### SUPPLIED PASSAGE

One of Cyrus' first acts after his conquest
was to release those who had been made captive by the Babylonians.
Now this was a mark of his style of rule
and it's this very event that is recorded on the cylinder.
So this was a key moment in the history of the Jewish people,
they had spent many years weeping by the rivers of Babylon
and now finally they were allowed to return to Jerusalem
and then to rebuild the temple.
The return to Jerusalem from exile in Babylon,
the permission from Cyrus to rebuild the second temple reshaped Judaism
and the notion of return is central to Jewish life and mythology.
No lesser person than David Ben-Gurion wrote -
'Cyrus displayed a spirit of charity towards his adversaries,
a unique tolerance towards all religions,
he Cyrus played a decisive role in the first return to Zion'.
Although Cyrus' empire was eventually broken up
the idea of Cyrus himself remained,
Cyrus as the model ruler.
The principle source for that view of Cyrus
came from the Greek historian Xenophon,
his book Cyropaedia was really about how to run an empire
with Cyrus as the model.
It was very popular all through the Renaissance
and particularly with the founding fathers of America.
And we know that Jefferson had two, possibly three copies
of Xenophon's 'Life of Cyrus' and referred to it regularly,
so there's a very direct link between the Cyrus Cylinder and the making of the United
States.
The Persian Empire founded by Cyrus the Great
reached its peak under the later King Darius.
Extending from Libya in the the Central Mediterranean
to the Indus Valley,
in modern day Pakistan.
It is the beginning of the idea of the Middle East,
an idea that we still live with today.
And when we use the words the 'Near East',
the 'Middle East',
we're talking about exactly the area that was the Persian Empire.

######
### SUPPLIED INFORMATION

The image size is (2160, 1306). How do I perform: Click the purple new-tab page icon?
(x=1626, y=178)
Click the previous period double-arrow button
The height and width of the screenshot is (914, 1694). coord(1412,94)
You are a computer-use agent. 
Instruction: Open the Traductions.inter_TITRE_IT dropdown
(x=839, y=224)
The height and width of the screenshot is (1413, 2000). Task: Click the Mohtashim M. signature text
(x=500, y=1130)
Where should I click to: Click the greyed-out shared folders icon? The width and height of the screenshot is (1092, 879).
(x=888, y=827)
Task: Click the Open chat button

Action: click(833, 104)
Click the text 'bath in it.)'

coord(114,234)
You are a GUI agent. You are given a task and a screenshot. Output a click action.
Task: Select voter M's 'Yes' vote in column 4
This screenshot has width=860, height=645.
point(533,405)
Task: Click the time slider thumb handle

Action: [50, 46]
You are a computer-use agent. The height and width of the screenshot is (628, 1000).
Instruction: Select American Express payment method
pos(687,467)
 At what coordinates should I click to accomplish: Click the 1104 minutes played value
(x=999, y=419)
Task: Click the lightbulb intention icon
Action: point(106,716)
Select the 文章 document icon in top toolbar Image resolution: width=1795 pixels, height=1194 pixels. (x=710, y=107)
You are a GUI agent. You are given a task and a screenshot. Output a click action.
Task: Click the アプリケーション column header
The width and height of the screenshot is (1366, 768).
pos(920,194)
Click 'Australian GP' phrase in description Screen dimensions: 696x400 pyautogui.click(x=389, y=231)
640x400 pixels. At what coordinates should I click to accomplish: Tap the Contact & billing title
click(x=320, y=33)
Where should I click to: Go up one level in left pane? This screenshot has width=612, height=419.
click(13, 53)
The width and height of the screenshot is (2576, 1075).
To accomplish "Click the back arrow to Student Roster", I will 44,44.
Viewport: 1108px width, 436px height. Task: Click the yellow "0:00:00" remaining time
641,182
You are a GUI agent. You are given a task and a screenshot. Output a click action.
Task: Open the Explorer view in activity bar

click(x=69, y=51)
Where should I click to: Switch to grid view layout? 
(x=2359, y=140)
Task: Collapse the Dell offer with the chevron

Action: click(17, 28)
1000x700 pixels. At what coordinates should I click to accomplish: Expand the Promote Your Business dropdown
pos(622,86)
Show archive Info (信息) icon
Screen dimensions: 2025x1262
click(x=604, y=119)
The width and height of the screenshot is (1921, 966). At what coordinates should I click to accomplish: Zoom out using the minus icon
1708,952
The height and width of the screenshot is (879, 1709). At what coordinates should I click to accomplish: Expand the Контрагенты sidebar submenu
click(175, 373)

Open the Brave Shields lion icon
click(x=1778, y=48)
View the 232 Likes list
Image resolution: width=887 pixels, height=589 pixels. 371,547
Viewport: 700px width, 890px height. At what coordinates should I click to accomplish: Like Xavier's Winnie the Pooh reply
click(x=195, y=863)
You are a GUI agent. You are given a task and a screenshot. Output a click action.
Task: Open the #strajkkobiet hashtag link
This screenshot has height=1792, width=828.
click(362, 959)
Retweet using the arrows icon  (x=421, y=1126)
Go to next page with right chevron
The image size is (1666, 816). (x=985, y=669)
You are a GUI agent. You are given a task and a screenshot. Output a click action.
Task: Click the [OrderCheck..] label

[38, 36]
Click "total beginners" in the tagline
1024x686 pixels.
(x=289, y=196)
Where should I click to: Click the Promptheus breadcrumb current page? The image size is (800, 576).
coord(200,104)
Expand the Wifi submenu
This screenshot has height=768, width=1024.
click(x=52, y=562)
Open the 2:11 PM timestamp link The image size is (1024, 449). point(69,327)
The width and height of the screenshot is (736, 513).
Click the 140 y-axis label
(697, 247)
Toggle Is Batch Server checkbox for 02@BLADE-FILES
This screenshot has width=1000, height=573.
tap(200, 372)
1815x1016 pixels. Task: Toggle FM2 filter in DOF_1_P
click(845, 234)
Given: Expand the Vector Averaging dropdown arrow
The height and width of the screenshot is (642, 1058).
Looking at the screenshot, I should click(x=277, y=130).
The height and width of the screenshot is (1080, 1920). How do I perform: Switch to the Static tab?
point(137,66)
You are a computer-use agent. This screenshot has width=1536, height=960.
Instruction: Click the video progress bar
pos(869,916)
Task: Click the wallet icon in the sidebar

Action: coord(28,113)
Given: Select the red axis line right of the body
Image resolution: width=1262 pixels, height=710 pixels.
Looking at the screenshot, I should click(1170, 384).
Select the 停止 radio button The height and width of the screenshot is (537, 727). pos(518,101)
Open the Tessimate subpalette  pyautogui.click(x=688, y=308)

######

-- STATED TASK --
How would the passage on Cyrus and the Persian Empire carry on from its final line about the Near East and the Middle East?

-- FINAL RESULT --
The frieze behind me is a cast of the frieze in the Royal Palace at Persepolis,
the Persian capital.
And it shows the different peoples of the Empire,
bringing their different tributes.
It's a perfect emblem of the variety of the Empire.
Every people brings their own kind of tribute
and the Persian Empire,
unlike others didn't try to crush people into one way of being or doing,
it allowed a great diversity of habits and patterns,
language and faith to live together.
It became the great model of how to run an empire of dizzying diversity.
Because it was such a vast area,
new practices and techniques had to be introduced
to administer this vast space.
The exhibition has tried to highlight some of these
all as the introduction of old Persian cuneiform,
there are technological introductions,
wonderful new forms of jewelery
and gold and silver bowls,
we find Aramaic becoming widely used at this time
and we've got the introduction on a large scale of coinage.
The King of Lydia is Croesus who rules a very prosperous nation
and Cyrus sees Lydian coinage in silver and in gold
and he adopts that coinage
and produces Croesids as we call these coins.
These coins show a lion attacking a bull
and it is until the time of Darius in 522 that this coinage is continued.
Darius introduces a completely new monetary coinage,
the gold daric, named after him.
And the silver siglos which derives from the Hebrew word for silver shekel.
He describes himself as a competent archer,
as a competent horseman, as a competent spearman.
So this imagery of the archer on his coins
is something definitely that the Persians would like to be portrayed as.
This armlet is actually one of a pair,
from the Oxus treasure,
the griffin terminals possibly show these are Zoroastrian Veragna bird
the surface is covered with lots of little cavities
for inlaying with semi-precious stone, glass or coloured paste
characteristic of the Achaemanid period.
Armlets were particularly precious diplomatic gifts at this time,
they're shown being brought by four of the different delegations
on the Apadana reliefs at Persepolis.
Amongst the objects of the Oxus treasure,
there are some fascinating votive objects in the form of gold plaques.
These figures wear a soft cap perhaps made of felt.
They had a chin guard this could be pulled up to cover the mouth .
When they were engaged in a religious act or ritual act in front of the fire
they had to protect the fire which is a holy element
and must not be polluted.
They hold consecrated wooden sticks the barsom.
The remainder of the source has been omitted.